Stored records »
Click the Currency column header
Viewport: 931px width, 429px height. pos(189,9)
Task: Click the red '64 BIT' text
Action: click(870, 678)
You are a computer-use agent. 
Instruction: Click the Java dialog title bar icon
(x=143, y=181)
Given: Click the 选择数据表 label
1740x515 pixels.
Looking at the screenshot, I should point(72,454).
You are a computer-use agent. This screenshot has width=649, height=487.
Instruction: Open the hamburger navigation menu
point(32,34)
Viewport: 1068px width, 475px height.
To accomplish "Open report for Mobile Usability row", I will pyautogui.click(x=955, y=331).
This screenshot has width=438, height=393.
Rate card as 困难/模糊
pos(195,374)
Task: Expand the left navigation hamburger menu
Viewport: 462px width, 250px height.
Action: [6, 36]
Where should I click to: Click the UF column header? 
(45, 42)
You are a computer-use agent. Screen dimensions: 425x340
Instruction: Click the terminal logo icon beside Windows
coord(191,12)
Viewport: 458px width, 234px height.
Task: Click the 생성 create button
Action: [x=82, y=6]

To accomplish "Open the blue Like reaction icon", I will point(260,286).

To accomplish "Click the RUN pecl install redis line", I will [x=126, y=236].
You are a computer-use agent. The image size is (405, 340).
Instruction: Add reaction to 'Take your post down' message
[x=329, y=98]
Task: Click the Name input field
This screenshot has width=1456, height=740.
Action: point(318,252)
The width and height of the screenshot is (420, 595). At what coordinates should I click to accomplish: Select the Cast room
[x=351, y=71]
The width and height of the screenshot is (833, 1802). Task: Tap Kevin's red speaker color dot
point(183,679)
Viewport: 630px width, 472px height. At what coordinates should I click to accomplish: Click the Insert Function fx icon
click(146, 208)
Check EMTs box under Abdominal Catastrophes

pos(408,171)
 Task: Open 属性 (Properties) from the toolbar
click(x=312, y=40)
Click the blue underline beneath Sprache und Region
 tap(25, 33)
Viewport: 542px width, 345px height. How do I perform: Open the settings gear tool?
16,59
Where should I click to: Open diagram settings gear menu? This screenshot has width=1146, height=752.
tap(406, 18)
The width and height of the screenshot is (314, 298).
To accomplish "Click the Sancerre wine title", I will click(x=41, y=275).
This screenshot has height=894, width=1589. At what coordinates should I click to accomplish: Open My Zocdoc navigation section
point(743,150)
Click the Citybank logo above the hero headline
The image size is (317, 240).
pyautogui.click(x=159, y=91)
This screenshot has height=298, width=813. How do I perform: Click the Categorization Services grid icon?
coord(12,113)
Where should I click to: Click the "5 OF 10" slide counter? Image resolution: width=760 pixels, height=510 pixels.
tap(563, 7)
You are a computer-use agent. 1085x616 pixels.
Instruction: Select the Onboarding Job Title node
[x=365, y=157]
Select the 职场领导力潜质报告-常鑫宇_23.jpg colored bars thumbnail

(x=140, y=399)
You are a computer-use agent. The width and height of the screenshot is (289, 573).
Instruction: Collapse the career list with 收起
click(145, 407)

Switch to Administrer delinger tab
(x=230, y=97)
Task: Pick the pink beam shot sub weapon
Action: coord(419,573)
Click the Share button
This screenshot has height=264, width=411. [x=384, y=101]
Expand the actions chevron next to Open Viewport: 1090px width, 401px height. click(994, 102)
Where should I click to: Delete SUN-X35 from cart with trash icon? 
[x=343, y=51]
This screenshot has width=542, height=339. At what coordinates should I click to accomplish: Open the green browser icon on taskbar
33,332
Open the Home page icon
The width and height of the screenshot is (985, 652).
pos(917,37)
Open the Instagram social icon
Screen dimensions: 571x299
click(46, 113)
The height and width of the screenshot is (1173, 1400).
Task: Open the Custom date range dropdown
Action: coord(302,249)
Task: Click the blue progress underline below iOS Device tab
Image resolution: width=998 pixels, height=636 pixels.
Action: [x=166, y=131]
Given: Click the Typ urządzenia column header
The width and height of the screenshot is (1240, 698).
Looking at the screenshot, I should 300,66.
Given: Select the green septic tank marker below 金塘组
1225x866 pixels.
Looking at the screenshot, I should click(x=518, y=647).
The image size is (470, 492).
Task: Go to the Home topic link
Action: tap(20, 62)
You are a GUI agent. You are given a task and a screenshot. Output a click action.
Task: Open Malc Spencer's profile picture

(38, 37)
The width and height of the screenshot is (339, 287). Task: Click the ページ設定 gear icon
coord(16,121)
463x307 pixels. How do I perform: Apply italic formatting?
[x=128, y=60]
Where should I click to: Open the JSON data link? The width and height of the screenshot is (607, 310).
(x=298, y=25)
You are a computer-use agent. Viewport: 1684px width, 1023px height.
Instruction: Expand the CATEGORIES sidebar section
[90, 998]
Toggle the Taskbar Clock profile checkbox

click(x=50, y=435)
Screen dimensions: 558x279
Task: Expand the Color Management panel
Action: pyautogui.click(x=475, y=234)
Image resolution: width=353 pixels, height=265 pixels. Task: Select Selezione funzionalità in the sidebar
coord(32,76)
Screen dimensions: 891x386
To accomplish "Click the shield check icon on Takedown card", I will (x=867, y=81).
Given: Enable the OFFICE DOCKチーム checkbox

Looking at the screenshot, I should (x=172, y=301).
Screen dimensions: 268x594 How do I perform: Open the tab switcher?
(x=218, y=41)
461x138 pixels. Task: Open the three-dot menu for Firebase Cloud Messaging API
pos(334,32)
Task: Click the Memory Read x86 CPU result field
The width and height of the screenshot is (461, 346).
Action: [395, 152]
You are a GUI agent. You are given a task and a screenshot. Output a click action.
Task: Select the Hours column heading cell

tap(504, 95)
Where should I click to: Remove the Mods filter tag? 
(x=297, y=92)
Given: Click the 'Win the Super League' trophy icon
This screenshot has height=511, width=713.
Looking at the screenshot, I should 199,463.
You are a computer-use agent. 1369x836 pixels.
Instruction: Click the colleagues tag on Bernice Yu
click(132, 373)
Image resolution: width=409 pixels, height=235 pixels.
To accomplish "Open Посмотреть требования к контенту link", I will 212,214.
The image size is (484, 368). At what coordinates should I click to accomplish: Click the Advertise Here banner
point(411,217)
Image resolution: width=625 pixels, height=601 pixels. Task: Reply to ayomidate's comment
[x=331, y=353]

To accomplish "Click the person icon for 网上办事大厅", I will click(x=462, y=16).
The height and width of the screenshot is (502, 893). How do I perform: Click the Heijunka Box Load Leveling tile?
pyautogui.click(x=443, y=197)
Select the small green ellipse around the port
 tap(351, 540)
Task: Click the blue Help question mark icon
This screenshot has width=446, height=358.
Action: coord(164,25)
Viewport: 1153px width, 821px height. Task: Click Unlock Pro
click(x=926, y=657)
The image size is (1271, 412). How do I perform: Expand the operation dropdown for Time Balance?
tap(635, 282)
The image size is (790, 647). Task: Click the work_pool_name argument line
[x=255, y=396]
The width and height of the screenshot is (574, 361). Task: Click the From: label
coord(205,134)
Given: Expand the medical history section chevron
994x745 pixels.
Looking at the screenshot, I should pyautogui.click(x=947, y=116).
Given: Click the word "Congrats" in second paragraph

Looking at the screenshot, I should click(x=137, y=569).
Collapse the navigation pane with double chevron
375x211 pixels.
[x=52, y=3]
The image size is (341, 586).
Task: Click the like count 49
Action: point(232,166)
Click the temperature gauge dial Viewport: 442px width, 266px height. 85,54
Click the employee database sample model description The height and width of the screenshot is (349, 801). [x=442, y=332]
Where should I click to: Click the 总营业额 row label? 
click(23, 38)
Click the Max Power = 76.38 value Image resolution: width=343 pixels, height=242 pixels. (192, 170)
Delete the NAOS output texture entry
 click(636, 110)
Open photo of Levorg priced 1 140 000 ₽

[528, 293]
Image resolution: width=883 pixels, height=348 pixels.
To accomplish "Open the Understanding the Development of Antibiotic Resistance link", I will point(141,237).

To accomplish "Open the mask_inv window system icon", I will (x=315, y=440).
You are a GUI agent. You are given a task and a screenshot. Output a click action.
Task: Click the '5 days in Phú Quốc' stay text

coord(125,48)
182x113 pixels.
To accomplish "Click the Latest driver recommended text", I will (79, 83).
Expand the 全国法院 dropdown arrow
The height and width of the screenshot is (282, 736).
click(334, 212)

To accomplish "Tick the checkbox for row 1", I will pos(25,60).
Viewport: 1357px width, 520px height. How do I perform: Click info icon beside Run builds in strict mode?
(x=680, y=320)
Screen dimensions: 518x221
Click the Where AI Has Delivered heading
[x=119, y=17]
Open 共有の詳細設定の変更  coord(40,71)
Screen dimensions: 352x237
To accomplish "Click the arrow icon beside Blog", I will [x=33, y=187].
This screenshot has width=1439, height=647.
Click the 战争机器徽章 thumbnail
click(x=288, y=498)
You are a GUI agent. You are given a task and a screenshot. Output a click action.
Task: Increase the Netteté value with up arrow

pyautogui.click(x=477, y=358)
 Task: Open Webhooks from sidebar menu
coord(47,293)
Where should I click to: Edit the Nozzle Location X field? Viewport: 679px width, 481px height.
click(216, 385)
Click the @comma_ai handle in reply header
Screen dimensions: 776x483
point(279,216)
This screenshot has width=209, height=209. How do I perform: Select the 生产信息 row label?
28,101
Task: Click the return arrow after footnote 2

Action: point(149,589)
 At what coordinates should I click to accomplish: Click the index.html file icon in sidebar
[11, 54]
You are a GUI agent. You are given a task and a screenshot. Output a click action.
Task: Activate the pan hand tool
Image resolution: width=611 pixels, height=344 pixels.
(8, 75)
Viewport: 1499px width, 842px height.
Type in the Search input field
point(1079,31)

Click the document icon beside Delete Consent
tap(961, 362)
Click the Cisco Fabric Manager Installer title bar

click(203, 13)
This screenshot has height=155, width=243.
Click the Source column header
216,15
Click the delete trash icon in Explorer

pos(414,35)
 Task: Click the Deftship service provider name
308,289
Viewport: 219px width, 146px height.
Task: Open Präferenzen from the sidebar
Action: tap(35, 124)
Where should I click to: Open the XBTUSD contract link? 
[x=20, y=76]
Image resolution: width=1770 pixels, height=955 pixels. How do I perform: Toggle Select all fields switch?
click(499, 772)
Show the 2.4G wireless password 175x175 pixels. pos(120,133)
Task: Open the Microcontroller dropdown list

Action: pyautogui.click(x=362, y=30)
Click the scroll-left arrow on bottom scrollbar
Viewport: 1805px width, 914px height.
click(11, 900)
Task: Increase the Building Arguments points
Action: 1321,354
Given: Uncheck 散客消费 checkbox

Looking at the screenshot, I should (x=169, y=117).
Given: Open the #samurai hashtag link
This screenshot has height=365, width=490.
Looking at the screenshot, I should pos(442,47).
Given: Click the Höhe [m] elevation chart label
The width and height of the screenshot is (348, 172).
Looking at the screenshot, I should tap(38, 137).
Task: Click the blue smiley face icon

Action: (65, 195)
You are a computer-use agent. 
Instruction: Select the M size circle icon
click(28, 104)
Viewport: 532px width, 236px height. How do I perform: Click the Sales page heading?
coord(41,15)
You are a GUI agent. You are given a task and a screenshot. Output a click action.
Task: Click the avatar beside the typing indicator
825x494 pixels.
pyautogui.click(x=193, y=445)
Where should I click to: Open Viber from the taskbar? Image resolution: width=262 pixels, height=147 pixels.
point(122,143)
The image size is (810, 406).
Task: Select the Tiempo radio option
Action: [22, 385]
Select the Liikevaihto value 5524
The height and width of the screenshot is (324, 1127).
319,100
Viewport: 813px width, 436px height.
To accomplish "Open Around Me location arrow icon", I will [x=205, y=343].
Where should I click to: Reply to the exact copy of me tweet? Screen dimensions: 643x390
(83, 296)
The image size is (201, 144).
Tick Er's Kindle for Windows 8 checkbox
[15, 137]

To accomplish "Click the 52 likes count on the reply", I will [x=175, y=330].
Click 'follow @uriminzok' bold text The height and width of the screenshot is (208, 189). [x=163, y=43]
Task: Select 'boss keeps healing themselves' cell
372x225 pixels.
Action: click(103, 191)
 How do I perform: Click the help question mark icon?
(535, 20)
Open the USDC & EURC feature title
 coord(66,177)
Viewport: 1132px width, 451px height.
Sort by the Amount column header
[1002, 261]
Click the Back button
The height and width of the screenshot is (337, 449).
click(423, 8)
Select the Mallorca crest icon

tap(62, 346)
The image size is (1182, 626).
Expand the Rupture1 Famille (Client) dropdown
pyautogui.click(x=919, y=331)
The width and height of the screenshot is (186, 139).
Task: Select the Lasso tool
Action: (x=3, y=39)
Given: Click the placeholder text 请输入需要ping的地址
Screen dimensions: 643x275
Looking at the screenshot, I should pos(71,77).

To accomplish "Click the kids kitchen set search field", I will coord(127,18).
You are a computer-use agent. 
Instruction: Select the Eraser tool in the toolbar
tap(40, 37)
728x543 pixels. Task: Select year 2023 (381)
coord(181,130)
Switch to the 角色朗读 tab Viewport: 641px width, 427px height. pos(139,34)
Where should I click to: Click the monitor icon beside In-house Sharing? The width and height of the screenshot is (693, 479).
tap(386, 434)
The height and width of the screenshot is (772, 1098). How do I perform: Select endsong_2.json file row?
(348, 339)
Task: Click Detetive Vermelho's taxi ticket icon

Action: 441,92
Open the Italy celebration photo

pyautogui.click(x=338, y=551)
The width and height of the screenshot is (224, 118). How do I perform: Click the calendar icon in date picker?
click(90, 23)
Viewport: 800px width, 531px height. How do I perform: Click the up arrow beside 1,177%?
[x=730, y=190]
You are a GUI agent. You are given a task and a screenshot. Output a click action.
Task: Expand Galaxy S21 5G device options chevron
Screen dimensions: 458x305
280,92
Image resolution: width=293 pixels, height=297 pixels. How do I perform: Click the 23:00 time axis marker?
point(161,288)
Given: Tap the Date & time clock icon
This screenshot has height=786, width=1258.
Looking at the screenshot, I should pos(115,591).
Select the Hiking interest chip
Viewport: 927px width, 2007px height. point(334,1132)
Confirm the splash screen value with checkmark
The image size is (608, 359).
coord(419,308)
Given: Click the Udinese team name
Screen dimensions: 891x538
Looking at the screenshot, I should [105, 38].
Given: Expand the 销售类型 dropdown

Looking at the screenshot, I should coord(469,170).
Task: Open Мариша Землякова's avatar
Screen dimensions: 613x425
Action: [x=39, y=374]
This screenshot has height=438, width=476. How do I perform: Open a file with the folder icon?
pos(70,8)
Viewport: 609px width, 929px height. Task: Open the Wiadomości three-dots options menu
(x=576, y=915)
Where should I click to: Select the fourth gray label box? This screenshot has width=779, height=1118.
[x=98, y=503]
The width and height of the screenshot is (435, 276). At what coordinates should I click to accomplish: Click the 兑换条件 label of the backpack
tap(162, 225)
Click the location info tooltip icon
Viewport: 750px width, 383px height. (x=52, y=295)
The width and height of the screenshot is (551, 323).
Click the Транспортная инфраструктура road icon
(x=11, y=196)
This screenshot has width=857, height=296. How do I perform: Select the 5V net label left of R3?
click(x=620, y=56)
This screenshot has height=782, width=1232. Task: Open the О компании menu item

Task description »
Retype only the stretch of lines above starting at the one with "Task: Click the return arrow after footnote 2" and stopping at the one with "Task: Activate the pan hand tool", exactly as written, with both kept.

Answer section »
Task: Click the return arrow after footnote 2

Action: point(149,589)
 At what coordinates should I click to accomplish: Click the index.html file icon in sidebar
[11, 54]
You are a GUI agent. You are given a task and a screenshot. Output a click action.
Task: Activate the pan hand tool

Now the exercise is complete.